Hoover notes that there are multiple challenges in rolling out and developing ownership cultures, particularly with predominantly Latinx workforces and dispersed work sites. “These are workers who rarely—if ever—come to a central headquarters,” says Hoover. “They work in the field.” For that reason, DAWI is looking at online learning platforms, particularly cell-phone based options.
Hoover says the ESOP field has developed great training tools, but most of it has not been used with limited English-speaking workforces. “We may be the first translating these tools for a Spanish-speaking, limited-literacy audience,” says Hoover.
A Justice Strategy
A&H’s strategy for transitioning business ownership to BIPOC workers to close the wealth gap recently caught the attention of the Truist Foundation. DAWI as the sponsor of A&H Capital Partners was named a semi-finalist in the Inspire Awards Challenge, a workshop-style competition that supports innovative nonprofit organizations helping to grow, develop, and sustain racially diverse or women-led small businesses. The Truist Foundation is partnering with MIT Solve to host the 2022 competition.

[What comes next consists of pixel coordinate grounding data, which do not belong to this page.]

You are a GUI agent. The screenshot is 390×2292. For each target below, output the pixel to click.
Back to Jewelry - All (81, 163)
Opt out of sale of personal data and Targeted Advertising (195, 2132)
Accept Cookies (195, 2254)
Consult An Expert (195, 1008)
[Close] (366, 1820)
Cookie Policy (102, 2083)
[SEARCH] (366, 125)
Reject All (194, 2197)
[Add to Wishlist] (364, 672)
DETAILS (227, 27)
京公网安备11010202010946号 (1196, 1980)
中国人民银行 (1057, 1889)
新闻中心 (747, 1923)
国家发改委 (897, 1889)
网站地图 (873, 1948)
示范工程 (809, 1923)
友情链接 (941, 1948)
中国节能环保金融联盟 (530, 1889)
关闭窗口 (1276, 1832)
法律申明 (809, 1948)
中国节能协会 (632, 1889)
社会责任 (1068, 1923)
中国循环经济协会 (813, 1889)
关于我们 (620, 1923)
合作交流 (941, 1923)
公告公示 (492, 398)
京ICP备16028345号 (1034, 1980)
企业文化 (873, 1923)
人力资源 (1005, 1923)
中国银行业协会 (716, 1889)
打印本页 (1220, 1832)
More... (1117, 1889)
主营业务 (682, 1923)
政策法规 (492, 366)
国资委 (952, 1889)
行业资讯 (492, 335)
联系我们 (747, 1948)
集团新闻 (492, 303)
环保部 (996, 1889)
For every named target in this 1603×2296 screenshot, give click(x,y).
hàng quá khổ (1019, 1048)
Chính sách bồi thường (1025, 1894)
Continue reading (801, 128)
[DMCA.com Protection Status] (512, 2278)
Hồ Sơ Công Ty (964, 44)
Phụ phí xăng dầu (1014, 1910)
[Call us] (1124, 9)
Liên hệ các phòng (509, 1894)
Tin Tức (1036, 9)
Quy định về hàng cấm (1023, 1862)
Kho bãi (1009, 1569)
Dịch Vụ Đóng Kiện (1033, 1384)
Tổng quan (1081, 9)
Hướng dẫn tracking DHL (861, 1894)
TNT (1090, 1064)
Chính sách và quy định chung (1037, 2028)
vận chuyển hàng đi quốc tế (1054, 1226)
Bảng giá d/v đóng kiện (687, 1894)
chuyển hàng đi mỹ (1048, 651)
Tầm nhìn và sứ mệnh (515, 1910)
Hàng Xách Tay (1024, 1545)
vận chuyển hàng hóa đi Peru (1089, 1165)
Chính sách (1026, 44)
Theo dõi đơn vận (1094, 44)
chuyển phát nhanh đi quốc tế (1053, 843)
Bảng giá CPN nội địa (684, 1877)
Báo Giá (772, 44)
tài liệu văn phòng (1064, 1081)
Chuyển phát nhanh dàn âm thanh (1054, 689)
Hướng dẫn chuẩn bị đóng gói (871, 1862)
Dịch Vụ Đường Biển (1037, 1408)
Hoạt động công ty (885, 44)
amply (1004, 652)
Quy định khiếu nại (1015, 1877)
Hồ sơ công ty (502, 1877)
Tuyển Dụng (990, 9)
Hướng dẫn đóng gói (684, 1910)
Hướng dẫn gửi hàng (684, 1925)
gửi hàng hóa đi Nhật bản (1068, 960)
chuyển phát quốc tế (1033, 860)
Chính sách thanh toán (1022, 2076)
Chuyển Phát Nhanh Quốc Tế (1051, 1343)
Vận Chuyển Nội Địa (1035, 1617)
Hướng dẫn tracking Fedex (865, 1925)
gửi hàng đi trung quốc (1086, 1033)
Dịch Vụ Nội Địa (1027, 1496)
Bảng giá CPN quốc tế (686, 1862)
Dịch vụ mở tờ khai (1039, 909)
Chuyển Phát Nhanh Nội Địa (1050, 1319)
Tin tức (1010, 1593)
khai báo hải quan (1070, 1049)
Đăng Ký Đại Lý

Hoover notes that there was some skepticism in the field when DAWI, which has a history of advancing worker cooperatives, announced A&H Capital Partners would raise investment capital to transition businesses to ESOPs. Now that work is coming to fruition—and it is spurring conversations in the ESOP world about the role employee ownership can play in furthering equity.
“What’s truly exciting about the A&H Legacy Fund,” says Hoover, “is that it is centering questions of racial and financial equity in the ESOP world.” She explains, “We have a justice strategy here, a viewpoint on how to use this tool to address inequities in society. In the ESOP world, there is a spectrum of opinion on whether and how to do this. That conversation is rich, because of the potential to impact the lives of BIPOC workers at scale.”
Karen Kahn is a communications consultant and the editor of Employee Ownership News.